START RECORDS FOR THE EXERCISE

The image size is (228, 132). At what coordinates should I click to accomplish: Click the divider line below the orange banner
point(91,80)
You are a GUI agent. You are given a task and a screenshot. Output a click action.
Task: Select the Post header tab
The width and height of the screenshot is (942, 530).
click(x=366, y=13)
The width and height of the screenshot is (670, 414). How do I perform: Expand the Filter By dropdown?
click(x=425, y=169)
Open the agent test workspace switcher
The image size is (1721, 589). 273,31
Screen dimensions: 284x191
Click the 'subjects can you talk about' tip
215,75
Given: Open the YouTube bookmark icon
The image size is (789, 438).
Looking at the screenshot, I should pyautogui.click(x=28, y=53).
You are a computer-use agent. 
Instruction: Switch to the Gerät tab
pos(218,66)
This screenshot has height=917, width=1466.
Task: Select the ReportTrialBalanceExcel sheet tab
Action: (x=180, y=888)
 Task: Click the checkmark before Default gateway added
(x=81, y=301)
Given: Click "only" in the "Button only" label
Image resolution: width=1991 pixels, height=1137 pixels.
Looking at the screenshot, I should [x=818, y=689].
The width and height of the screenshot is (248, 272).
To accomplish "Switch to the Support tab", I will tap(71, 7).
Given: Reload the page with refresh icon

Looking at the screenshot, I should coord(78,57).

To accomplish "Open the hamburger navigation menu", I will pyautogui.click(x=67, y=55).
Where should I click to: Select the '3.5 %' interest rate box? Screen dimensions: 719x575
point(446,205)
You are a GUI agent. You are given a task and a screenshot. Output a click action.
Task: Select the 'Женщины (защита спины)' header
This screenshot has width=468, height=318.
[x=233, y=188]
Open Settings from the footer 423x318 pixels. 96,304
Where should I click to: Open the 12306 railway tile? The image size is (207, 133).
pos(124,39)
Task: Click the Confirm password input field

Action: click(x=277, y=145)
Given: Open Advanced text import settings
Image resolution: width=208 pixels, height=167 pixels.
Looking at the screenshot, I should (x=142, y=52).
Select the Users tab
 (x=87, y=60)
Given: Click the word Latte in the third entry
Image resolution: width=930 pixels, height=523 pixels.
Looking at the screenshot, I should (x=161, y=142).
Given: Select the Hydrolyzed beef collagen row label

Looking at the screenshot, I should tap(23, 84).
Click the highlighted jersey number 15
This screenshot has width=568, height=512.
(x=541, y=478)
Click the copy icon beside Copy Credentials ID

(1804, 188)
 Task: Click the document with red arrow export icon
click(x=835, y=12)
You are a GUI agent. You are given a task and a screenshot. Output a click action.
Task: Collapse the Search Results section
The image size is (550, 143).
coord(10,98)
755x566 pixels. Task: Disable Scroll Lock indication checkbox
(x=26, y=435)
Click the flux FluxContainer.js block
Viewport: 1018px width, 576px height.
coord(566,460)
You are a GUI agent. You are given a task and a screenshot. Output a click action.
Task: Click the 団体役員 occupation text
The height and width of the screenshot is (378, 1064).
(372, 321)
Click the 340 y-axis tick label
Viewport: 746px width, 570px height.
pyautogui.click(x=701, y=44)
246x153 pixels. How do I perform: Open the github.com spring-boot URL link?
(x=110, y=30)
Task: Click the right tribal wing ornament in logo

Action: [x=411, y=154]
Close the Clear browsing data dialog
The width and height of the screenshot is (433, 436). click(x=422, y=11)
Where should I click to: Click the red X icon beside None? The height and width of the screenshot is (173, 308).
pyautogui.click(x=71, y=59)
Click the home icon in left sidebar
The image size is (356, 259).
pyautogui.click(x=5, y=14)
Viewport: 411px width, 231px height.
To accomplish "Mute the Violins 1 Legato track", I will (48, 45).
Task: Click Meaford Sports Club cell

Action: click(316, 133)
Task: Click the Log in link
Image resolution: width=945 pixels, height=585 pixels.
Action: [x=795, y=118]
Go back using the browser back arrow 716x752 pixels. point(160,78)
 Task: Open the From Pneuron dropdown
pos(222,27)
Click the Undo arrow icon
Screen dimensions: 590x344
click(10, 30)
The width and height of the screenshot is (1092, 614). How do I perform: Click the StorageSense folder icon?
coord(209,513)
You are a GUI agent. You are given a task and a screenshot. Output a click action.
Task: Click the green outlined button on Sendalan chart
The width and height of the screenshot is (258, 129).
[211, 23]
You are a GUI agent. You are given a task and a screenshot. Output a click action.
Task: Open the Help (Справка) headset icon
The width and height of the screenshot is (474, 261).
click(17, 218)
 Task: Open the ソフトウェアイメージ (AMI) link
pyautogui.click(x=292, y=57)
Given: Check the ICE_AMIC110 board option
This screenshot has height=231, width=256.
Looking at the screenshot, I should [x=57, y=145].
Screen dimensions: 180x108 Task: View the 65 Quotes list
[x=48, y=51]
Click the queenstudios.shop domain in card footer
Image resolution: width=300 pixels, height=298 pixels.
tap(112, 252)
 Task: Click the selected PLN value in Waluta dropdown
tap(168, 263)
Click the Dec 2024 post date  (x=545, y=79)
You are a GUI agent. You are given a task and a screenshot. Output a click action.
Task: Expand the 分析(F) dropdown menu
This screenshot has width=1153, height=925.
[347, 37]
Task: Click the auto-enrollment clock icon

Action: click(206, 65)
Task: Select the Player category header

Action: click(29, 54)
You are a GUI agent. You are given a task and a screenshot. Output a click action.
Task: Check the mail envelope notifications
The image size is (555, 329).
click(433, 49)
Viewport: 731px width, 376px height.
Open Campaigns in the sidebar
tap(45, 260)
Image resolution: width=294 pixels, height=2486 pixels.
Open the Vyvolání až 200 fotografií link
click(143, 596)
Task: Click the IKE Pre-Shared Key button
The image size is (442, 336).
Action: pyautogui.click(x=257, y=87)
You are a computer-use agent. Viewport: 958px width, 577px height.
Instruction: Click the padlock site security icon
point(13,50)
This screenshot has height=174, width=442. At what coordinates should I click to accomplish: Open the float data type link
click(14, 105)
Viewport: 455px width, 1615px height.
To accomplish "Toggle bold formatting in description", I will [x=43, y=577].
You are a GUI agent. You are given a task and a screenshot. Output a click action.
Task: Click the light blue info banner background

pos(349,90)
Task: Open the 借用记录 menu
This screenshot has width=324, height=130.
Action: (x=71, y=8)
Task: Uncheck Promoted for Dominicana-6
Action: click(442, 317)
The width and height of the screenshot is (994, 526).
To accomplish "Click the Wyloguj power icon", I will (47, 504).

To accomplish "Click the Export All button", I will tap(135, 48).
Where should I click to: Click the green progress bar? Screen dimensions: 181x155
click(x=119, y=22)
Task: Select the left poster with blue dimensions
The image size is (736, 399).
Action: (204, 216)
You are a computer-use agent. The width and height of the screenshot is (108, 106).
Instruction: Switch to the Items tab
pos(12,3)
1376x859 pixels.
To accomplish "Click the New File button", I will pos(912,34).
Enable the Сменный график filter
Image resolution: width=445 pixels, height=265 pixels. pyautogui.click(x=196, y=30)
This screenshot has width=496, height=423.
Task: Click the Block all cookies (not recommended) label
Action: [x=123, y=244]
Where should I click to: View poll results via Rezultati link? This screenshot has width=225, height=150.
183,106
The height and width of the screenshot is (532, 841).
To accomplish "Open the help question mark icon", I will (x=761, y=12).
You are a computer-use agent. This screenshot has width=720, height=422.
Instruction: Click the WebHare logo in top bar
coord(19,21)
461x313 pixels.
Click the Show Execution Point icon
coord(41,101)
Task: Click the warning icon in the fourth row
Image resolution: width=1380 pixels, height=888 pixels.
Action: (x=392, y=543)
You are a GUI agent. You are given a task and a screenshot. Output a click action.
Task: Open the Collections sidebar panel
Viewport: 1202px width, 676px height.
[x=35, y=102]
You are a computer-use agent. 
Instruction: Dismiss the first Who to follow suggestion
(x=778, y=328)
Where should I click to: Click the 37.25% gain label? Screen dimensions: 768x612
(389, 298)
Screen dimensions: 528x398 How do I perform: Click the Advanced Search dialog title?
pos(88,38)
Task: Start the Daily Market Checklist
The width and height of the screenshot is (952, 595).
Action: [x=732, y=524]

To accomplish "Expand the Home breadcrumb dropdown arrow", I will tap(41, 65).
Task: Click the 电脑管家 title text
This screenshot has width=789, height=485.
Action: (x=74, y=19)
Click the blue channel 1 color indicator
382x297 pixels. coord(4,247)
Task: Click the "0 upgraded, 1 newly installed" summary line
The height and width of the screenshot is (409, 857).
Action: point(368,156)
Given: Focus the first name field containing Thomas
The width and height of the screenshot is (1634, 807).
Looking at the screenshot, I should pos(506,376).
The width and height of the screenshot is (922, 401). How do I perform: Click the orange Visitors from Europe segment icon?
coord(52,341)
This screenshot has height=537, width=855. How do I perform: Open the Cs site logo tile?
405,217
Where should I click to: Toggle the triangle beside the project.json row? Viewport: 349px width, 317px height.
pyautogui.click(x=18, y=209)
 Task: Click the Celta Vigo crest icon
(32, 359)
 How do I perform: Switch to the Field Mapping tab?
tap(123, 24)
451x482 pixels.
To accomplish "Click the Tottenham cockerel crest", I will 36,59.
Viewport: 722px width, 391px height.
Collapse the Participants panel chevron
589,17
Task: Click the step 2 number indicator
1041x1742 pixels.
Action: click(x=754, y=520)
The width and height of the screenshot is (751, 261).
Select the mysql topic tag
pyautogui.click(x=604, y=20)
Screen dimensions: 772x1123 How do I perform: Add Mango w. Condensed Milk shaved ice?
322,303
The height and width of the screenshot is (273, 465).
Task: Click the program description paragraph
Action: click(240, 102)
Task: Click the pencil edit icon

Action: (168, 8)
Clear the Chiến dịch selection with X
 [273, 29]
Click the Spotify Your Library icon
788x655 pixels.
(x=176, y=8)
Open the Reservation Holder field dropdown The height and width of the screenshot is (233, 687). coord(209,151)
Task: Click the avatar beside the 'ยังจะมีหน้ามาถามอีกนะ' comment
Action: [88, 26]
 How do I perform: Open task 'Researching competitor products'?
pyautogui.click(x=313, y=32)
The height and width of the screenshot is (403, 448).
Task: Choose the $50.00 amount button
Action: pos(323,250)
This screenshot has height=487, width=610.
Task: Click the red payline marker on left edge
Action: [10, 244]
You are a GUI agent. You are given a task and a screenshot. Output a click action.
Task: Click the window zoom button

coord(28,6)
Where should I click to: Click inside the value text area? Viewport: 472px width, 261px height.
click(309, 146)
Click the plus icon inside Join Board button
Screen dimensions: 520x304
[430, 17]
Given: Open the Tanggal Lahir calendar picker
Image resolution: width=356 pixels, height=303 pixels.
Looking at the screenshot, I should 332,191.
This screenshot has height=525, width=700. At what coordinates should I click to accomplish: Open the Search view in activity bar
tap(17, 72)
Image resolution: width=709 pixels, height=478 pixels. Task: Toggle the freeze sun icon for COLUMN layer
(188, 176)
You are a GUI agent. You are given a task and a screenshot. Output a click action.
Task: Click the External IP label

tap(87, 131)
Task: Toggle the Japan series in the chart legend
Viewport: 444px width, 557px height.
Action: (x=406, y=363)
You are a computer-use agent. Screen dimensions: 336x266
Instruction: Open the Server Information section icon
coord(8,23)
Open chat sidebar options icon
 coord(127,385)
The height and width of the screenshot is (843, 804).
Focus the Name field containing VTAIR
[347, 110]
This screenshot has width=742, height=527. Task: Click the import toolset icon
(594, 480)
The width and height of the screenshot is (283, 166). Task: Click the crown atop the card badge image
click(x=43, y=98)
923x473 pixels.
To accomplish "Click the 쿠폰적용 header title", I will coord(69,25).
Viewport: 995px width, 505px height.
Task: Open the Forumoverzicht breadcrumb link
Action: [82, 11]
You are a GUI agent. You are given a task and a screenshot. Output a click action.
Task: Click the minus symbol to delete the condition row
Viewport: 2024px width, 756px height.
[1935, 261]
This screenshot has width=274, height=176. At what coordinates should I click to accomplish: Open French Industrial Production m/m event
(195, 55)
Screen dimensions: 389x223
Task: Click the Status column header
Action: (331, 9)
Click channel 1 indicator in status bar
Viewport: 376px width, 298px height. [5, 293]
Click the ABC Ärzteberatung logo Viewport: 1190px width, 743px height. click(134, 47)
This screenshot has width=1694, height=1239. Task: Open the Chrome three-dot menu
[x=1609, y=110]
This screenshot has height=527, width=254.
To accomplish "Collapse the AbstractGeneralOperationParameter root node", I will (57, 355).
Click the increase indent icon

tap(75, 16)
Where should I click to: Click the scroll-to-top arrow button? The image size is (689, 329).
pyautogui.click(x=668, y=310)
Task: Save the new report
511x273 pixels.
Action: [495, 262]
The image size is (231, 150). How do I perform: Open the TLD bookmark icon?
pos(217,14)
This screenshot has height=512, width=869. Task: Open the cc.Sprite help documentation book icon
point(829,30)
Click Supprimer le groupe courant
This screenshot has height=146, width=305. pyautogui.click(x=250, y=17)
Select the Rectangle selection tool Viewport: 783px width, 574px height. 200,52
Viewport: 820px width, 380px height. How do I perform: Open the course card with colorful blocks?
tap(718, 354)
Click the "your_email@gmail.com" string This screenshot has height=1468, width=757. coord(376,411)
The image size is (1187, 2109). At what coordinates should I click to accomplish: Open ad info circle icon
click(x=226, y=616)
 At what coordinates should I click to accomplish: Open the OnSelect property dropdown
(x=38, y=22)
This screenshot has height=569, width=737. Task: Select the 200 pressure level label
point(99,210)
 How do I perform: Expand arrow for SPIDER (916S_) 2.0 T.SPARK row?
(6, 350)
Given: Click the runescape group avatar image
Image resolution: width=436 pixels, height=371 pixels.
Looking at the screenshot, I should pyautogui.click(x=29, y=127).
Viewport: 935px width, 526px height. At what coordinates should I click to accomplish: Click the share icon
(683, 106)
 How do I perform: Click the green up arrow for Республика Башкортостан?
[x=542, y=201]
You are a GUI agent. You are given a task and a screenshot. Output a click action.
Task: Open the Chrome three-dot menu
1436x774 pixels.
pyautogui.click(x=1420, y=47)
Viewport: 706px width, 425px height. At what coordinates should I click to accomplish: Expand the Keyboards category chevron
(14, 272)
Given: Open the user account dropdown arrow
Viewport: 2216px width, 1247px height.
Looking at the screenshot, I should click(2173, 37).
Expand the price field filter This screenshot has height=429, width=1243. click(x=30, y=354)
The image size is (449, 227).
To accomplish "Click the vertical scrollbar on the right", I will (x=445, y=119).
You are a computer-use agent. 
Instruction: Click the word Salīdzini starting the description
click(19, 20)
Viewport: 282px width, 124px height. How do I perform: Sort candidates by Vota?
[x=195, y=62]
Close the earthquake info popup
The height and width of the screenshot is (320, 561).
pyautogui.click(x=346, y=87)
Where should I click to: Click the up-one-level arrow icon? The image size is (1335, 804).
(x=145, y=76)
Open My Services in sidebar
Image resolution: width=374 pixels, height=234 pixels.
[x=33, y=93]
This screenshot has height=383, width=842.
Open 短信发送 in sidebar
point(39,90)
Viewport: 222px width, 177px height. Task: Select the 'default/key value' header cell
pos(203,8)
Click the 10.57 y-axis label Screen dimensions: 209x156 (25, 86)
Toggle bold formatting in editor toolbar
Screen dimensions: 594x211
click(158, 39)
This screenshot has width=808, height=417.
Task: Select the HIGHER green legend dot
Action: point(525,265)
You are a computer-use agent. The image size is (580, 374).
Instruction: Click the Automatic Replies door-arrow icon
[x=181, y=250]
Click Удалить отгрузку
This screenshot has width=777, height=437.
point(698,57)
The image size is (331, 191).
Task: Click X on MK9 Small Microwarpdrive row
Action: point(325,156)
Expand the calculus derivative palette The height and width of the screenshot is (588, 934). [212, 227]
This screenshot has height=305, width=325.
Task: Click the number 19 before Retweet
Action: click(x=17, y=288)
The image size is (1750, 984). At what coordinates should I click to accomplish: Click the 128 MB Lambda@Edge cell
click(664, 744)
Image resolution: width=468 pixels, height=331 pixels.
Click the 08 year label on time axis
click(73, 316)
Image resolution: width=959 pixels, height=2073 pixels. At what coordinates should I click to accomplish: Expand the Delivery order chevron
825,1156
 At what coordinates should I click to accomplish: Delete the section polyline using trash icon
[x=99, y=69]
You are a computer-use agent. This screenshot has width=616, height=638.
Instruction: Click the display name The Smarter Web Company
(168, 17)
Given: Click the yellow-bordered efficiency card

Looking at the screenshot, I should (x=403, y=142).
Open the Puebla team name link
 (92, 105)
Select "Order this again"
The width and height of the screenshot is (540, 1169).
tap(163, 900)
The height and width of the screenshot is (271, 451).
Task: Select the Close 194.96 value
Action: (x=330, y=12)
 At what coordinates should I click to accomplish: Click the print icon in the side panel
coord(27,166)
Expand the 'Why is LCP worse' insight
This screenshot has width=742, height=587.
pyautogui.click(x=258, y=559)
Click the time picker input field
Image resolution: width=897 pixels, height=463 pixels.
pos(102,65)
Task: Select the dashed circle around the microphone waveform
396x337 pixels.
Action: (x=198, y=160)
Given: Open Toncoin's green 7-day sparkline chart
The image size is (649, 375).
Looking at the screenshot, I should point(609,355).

END RECORDS FOR THE EXERCISE

* WHAT THE TASK ASKS:
The reply should consist solely of the lines above from the one that has "Task: Click the document" through the one that has "Task: Click the 団体役員 occupation text", reproduced exactly.

* FINISHED TASK:
 Task: Click the document with red arrow export icon
click(x=835, y=12)
You are a GUI agent. You are given a task and a screenshot. Output a click action.
Task: Collapse the Search Results section
The image size is (550, 143).
coord(10,98)
755x566 pixels. Task: Disable Scroll Lock indication checkbox
(x=26, y=435)
Click the flux FluxContainer.js block
Viewport: 1018px width, 576px height.
coord(566,460)
You are a GUI agent. You are given a task and a screenshot. Output a click action.
Task: Click the 団体役員 occupation text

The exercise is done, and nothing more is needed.